§ **Text**:
"""
OK Lanre, what do you propose we do now?

First, I need you to be more demanding of your candidates and of your political parties. I also want you to support movements/groups like Enough is Enough, BudgIT Nigeria, OpenNASS, Not too young to run,, follow the money etc. These are groups that are keeping an eye on the government and pushing for accountability and transparency. What we need very badly is a movement to ensure that everyone who can vote gets a PVC. I believe that is the only way to change the system, when we have PVCs and are ready to vote, that is when the politicians will take us seriously. Right now, we are all just twitter warriors who don’t matter. This is because most of us would not go through the stress it takes to get a voters card and then on election day, many of us will not walk 3–7miles where our nearest voting booth is. Since they know that they have disenfranchised us, they do not take our threats seriously. So, what I am proposing is the most massive voter’s registration drive Nigeria has ever seen. If 40% of Nigerians can vote, then we could theoretically get about 70million Nigerians to vote next year. Only about 28million voted in 2015, so if we set out to get 30million new voters registered, what a force that would be. This movement would need to tap into technology to raise fund from well-meaning Nigerians (all over the world). As long as there is transparency and results at each step of the way, set goals can be achieved. I must also state that this movement has to be entirely non-partisan otherwise it loses all credibility and goodwill. When more enlightened people go to vote, it will make it more difficult for politicians who go to the polls with bags of cash and food supplies to literally buy the votes. Also, with technology, we can have eyes and ears on ground and expose all of these malpractices as they are occurring in real time. I pray INEC is planning to corporate with as many of these ‘watch-dog’ groups as possible.

In conclusion, I can not tell you to vote for or against any particular candidate but I have my ‘5 requirements’ in electing a leader:

1. Character, values, antecedents, competence, vigor, wisdom and integrity

2. The process from which he/she emerged (transparency of campaign funding, intra-party democracy and lack of godfatherism)

3. Commitment to slashing cost of government (all 3 arms and all 3 tiers of government) by at least 50% within 2 years

4. Commitment to full transparency of all public spending from the federal to local government level.

5. Commitment to strengthen institutions that safeguard our democratic society.

Any candidate that meets all the above criteria will be an amazing president. The movement I suggest above will help increase the chance of such candidate emerging, if not for 2019, then definitely for 2023!
"""
§ **Check your understanding**:
[a] According to the text on Nigerian voter registration, about how many people voted in 2015?
[b] Copy the part of the text on Nigerian voter registration that opens with the words "1. Character, values, antecedents, competence, vigor, wisdom" and closes with "then definitely for 2023!", swapping "amazing" for "outstanding".
You can complete the tasks here without the rows.

§ **Listed records**:
"""
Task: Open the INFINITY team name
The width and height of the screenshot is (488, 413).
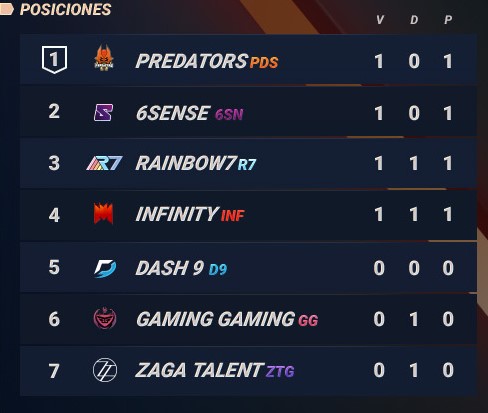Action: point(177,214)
"""
"""
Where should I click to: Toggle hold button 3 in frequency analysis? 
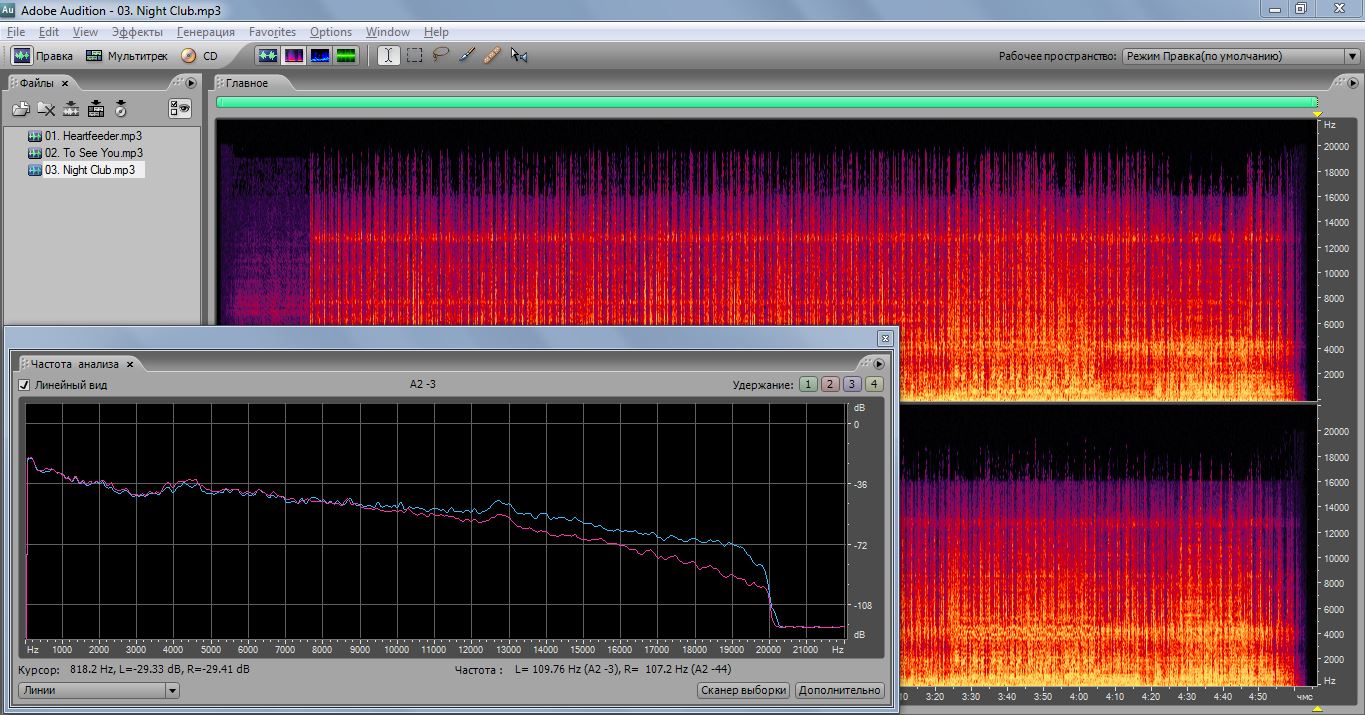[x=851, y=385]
"""
"""
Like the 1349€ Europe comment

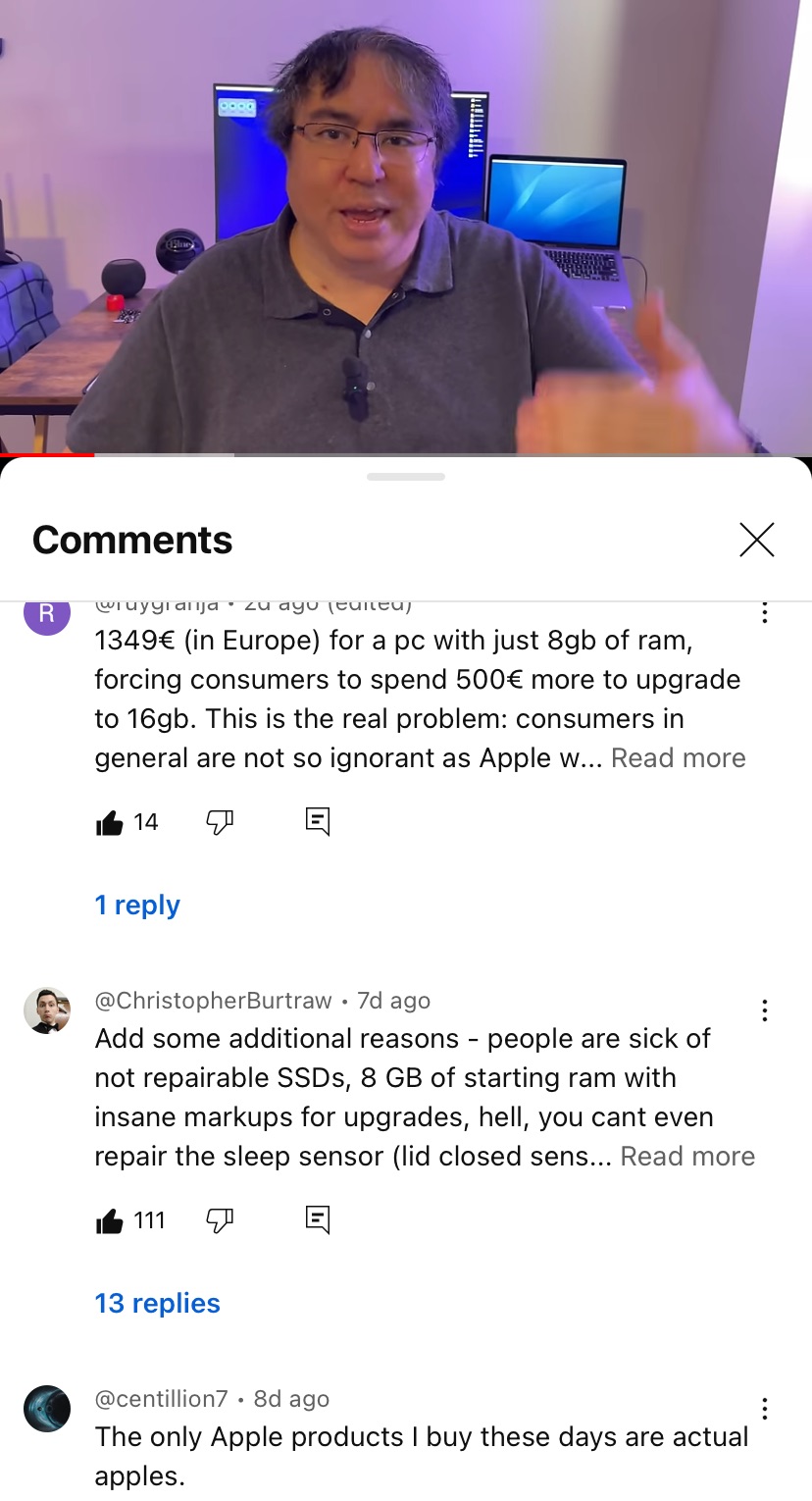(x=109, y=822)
"""
§ **Responses**:
[a] About 28 million people voted in 2015.

[b]
1. Character, values, antecedents, competence, vigor, wisdom and integrity

2. The process from which he/she emerged (transparency of campaign funding, intra-party democracy and lack of godfatherism)

3. Commitment to slashing cost of government (all 3 arms and all 3 tiers of government) by at least 50% within 2 years

4. Commitment to full transparency of all public spending from the federal to local government level.

5. Commitment to strengthen institutions that safeguard our democratic society.

Any candidate that meets all the above criteria will be an outstanding president. The movement I suggest above will help increase the chance of such candidate emerging, if not for 2019, then definitely for 2023!